To pump effectively the billions of individual heart muscle cells are coordinated by the organised flow of electricity through the heart. Heart electrical activity is governed by a property of cardiac muscle cells called restitution. This property controls the amount of time that the individual muscle cells spend contracting and relaxing.
LifeMap measures the restitution properties of the heart. It then creates an electrical instability map by measuring regional differences in restitution. LifeMap does this using electrical signals recorded from the body surface.
LifeMap has won a series of awards both for its commercial potential and for the high quality scientific research that underpins it.

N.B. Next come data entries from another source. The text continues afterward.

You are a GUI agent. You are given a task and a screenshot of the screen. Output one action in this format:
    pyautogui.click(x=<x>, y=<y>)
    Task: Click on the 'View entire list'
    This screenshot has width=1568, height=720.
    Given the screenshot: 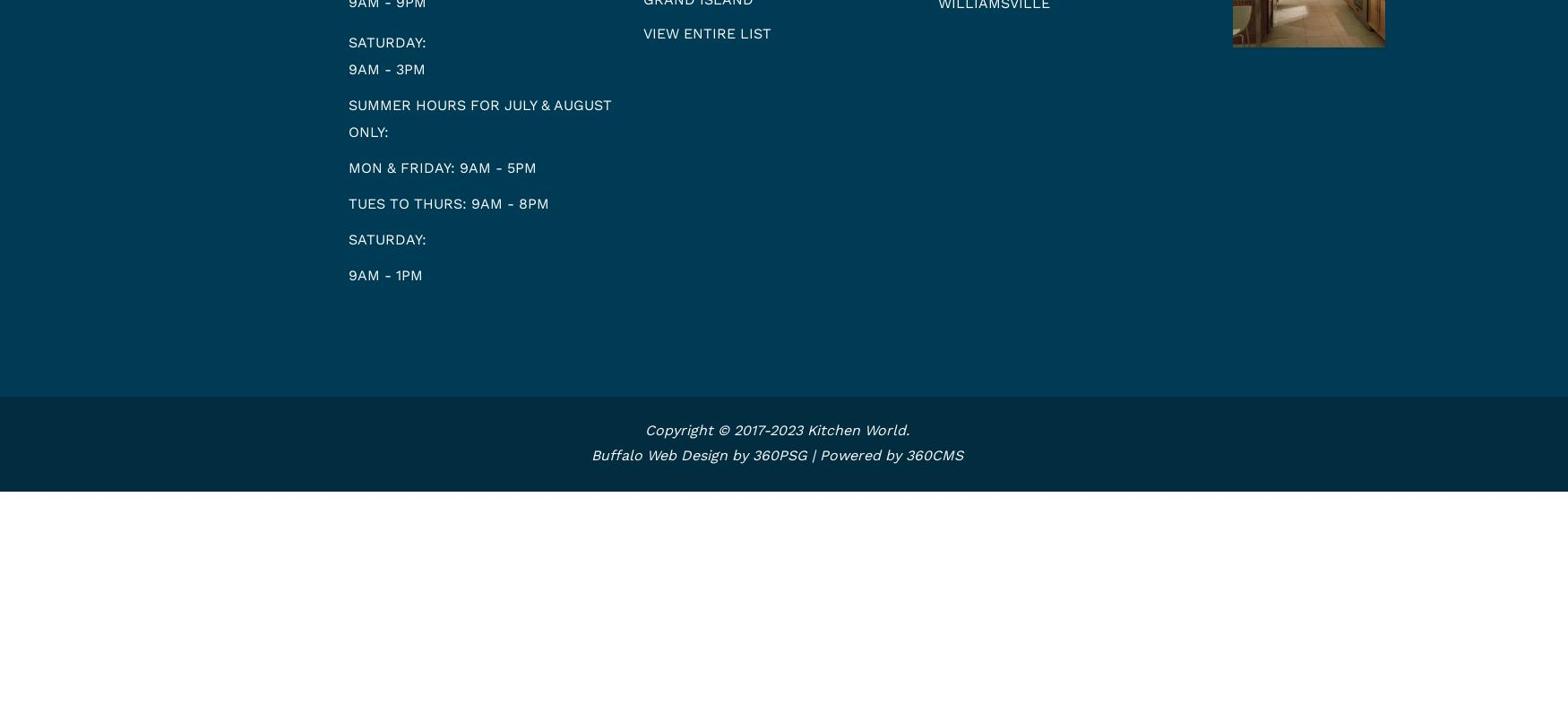 What is the action you would take?
    pyautogui.click(x=705, y=33)
    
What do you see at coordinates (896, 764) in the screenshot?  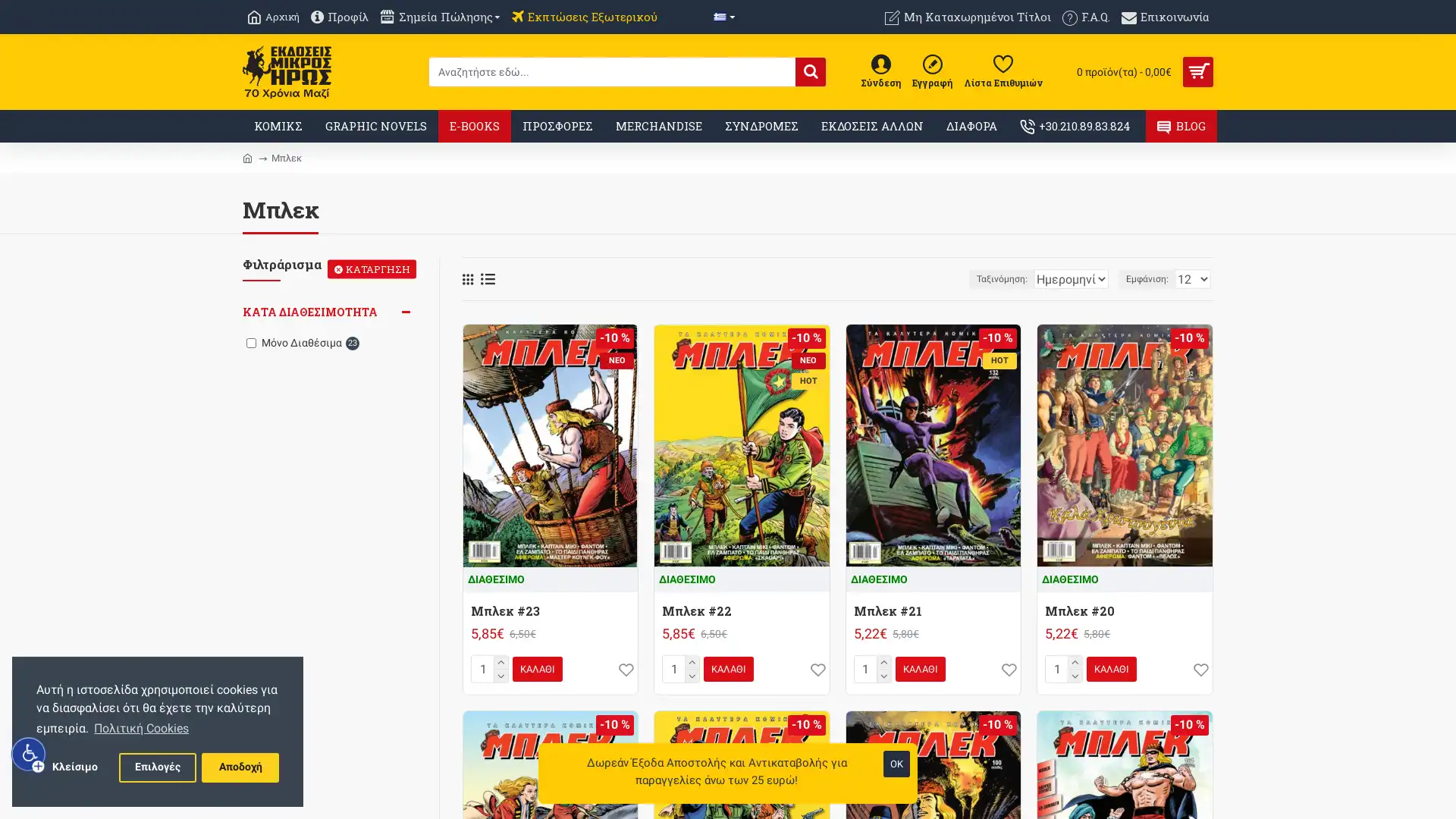 I see `OK` at bounding box center [896, 764].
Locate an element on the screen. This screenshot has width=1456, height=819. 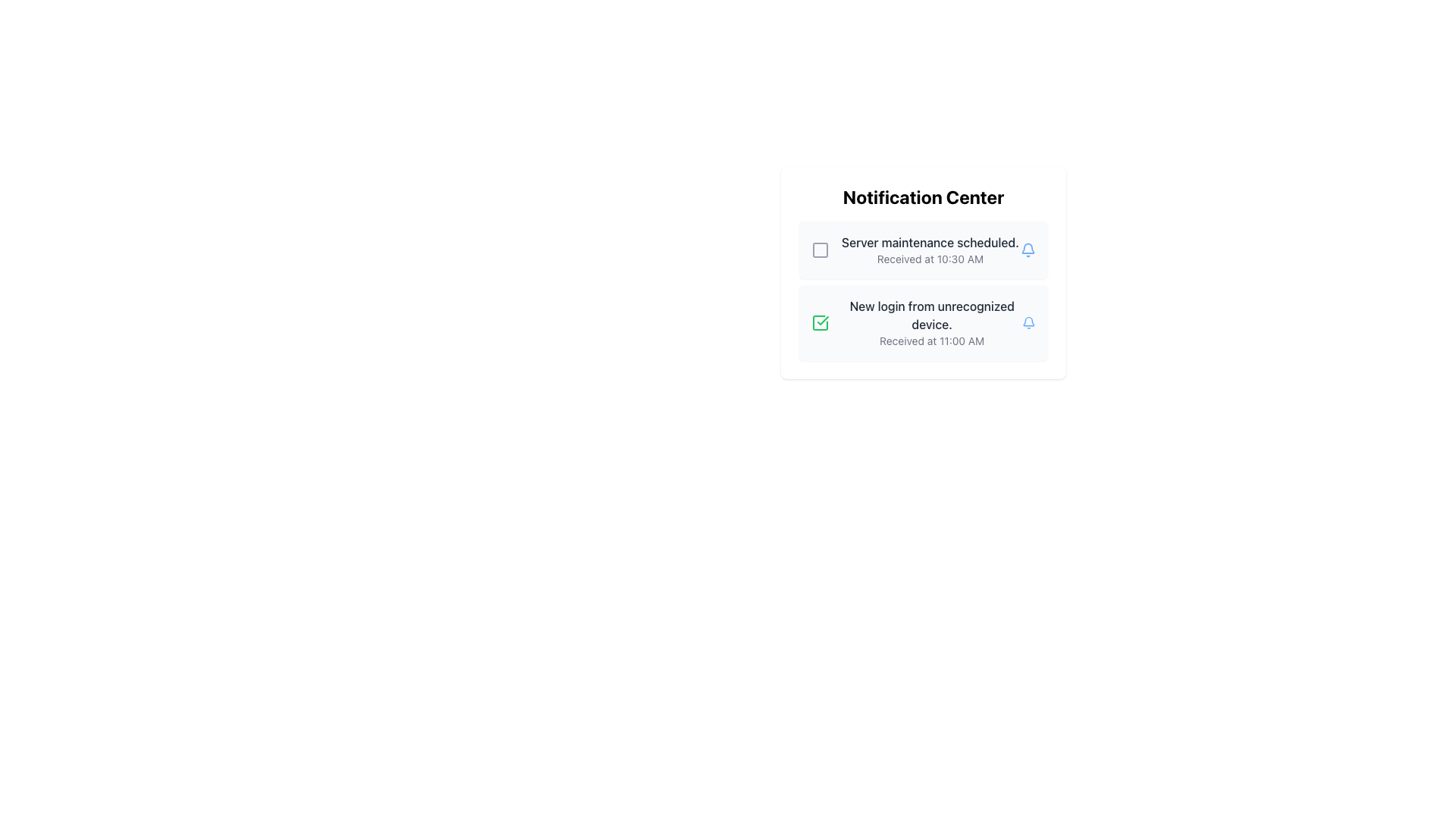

Living with a condition that carries a risk of sudden cardiac death is like being in an earthquake zone. There is a constant unpredictable risk of disaster. A LifeMap test works by listening to the heart’s electrical activity and using this to accurately predict the earthquake so that the risk can be appropriately managed. At present LifeMap is a minimally invasive Electrophysiology test. Electrophysiology tests have been part of routine heart investigations for over 30 years and are done every day in hospitals worldwide.
Minimally Invasive
The electrical signals for a LifeMap test are acquired using a very simple Electrophysiology test that could be done by any Cardiologist. An invasive LifeMap test takes 5 minutes and is a very low risk procedure which is done under local anaesthetic. A pacing wire is passed to the heart through a tiny hole in the vein in the leg. The wire is then used to pace the heart for five minutes, this is completely painless. The wire is taken out and the test is finished.
Exercise LifeMap
The science behind LifeMap requires a spectrum of heart rates to analyse electrical instability. The initial research achieved this with an electrophysiology test. The ULTIMATE study investigated using exercise or isoprenaline (a drug that increases heart rate) to produce a spread of heart rates. The ULTIMATE study has completed recruitment and currently endpoints are being analysed, preliminary data is promising.
A summary of the development of LifeMap has been published in EP Europace: https://academic.oup.com/europace/article/20/FI2/f162/4978280
The precise mechanisms by which the heart becomes electrically unstable and sudden cardiac death happens have been the subject of intensive research for a century. We have taken this understanding and added to it at the University of Leicester with a decade of ground breaking sudden cardiac death research. LifeMap is a culmination of this work and brings what we have learnt to the bedside.
Clinical studies of LifeMap have been performed on seven different cohorts of patients. LifeMap has been consistently shown to effectively identify patients at risk of sudden cardiac death. LifeMap quantifies risk of sudden cardiac death by two key techniques, first by measuring regional differences in restitution gradient and secondly by measuring the average peak restitution gradient. LifeMap produces two numbers that are directly proportional to a person’s risk of sudden cardiac death. For research papers LifeMap has been termed the Regional Restitution Instability Index (R2I2) and the Peak Electrical Resitution Slope (PERS).
LifeMaps for two patients with ischaemic heart disease causing weakness of the heart muscle
LifeMap has been presented at and has won research prizes at numerous International Cardiology Conferences including Heart Rhythm Annual Scientific Sessions, European Society of Cardiology, American Heart Association’s Scientific Sessions, Heart Rhythm Congress, European Heart Rhythm Association Congress and CardioRhythm.
A Novel Surface Electrocardiogram Based Marker of Ventricular Arrhythmia Risk in Patients with Ischemic Cardiomyopathy
Our first study looked at LifeMap (R2I2) in normal controls and retrospectively in two groups of people with Ischaemic heart disease. In America alone, each year 1.5 million people present with Ischaemic heart disease and experience a myocardial infarction.
R2I2 was found to be significantly higher in patients experiencing ventricular arrhythmia or death in both cohorts of patients with Ischaemic heart disease. R2I2 was independent of standard risk markers in predicting ventricular arrhythmia or death. R2I2 was significantly lower in control patients than in patients at risk of sudden cardiac death.
Click here to read more.. Link to JAHA Paper
Prospective evaluation of two novel ECG-based restitution biomarkers for prediction of sudden cardiac death risk in ischaemic cardiomyopathy
Our next study repeated the first study prospectively. The aim was to replicate the previous study and to show that LifeMap (R2I2), using the predefined technique and cut-off value, was effective at predicting risk of sudden cardiac death.
Patients positive for both R2I2 and PERS had a relative risk of ventricular arrhythmia / sudden cardiac death more than 21 times greater than that of patients negative for both risk markers. R2I2 and PERS were highly effective in separating out patients with ischaemic heart disease into high and low risk groups. Again, R2I2 and PERS were independent of existing risk markers in predicting risk of sudden cardiac death.